Jane Apio, the queen of mixing at cocktail hour

Trained as a nurse, Jane Apio has found her place behind the bar after discovering her passion for mixing drinks.

What you need to know:

After three months, she hungered for more than waiting on patrons. Her supervisor had also noticed her zeal at giving her best while on duty so she started training her to become a bartender, a step which she took positively.

        In 2015, Jane Apio was just another waitress at Carmel Club in Nakasero.

After three months, she hungered for more than waiting on patrons. Her supervisor had also noticed her zeal at giving her best while on duty so she started training her to become a bartender, a step which she took positively.

Then opportunity struck

Months into the new position, she heard about the mixology competitions. She shared with a friend who told her it is an event which is largely dominated by men. This motivated her to go in and prove that women too, could compete and win.

Apio was the only woman among 30 mixologists from bars within and outside Kampala. She was keen to use the competition to learn all she could about mixology and the drinks, for example she learnt that a mixologist helped customers make choices of drink flavours they wanted to blend in the mix while her other job as a bartender was simply about taking orders and serving them as ordered by customers.

“As a mixologist, I would be consulted on what drinks to mix. A customer would walk up to me and ask to take a gin. I would then give them a range of drinks that would blend well with the gin. In the end, they would be happy with the cocktail,” she recounts.

Apio qualified as a nurse at the Mulago School of Nursing and Midwifery but her passion led her into a bar setting, one where she envisioned becoming a bartender.

Before going to work as a bartender, she felt more women needed to move away from simply waiting on customers to working behind the bar counters. “The bar industry is full of men and this gave me the motivation to become a mixologist which introduced me to the Master Bar Academy sponsored by Uganda Waragi. I took my chance. There was an opening at Riders Bar so I applied and I was taken on,” Apio recalls.

Seeking enterprise

When people go to Mythos Greek Tavern & Lounge, where she currently works, she says customers always place orders with male bartenders who in turn consult her on the best cocktail choices.

On top of hungering to compete with men, she was also motivated to become a mixologist on the night when a colleague served her a cocktail. She was curious to find out what the drink consisted of.

Her colleague told her it was a margarita which had tequila, orange cure with lemon and sugar. From then on, she took special interest in drinks that were used in making cocktails. On a daily basis, Apio makes many cocktails but the one that she is most proud of, was one created by a team she headed. It is called ‘The Queen of Katwe’. “It is made from Uganda Waragi, lemon, sugar and a dash of pineapple juice,” she adds.

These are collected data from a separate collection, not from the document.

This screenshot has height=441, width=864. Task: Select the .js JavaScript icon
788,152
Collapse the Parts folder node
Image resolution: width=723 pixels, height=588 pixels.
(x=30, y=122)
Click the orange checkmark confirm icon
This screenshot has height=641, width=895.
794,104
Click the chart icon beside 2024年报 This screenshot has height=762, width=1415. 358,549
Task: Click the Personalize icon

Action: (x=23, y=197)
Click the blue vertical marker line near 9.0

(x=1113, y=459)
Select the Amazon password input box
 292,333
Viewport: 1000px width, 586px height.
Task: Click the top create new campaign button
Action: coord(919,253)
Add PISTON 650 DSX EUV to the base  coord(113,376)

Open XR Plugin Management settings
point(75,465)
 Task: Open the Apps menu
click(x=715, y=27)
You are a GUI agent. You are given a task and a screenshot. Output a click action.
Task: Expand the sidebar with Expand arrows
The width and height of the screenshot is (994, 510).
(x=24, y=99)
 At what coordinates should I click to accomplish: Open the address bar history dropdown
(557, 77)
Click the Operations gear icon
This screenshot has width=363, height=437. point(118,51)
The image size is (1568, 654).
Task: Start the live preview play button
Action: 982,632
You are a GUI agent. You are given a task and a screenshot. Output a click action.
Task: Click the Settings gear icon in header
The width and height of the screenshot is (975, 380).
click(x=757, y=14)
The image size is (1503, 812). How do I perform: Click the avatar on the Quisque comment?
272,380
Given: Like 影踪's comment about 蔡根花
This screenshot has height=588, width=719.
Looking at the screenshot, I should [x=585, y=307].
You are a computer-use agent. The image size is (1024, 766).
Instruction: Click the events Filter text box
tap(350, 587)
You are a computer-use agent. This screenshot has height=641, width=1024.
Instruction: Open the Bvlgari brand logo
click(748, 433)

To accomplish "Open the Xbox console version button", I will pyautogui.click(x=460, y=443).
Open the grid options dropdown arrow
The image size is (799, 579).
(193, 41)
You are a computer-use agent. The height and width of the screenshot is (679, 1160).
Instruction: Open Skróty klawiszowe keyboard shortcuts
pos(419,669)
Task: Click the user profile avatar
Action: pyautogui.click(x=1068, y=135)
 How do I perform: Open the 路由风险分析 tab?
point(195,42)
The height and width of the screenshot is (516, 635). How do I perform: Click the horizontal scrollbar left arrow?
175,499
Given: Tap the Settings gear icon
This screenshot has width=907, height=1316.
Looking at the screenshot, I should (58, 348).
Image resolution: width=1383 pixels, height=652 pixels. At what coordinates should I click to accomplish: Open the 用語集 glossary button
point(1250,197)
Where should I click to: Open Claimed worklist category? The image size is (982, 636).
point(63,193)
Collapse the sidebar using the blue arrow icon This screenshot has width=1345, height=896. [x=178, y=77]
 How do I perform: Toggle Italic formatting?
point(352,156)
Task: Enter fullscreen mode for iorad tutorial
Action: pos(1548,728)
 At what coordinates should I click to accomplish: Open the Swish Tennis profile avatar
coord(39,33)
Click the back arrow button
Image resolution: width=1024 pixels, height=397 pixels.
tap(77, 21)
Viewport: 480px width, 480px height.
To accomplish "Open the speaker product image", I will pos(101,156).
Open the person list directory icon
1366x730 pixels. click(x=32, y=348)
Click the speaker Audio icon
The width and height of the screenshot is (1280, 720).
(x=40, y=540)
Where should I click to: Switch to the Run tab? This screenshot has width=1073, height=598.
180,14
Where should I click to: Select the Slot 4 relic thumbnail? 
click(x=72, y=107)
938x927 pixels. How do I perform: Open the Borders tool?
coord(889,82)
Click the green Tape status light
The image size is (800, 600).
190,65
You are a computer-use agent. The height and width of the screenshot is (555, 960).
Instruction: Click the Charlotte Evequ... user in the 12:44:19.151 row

For someone who dreamt of becoming a pilot, Apio feels she cannot switch careers now because her job exposes her to many people, which allows her to widen her network. She could have chased her childhood career aspiration but says that her father, a medical doctor, always pushed her to study something in the medical line. That is how she ended up doing nursing. Apio is the first born in a family of nine. She has five brothers and four sisters, all raised in a Christian family.

Bar Academy

Master Bar Academy is an annual programme in which bartenders and mixologists participate to improve skills, customer service care and ultimately better drinking experience for consumers.

By rewarding and recognising the top bar tenders, the local brewery aims to transform bartending from what is often seen as a part time job to a viable career.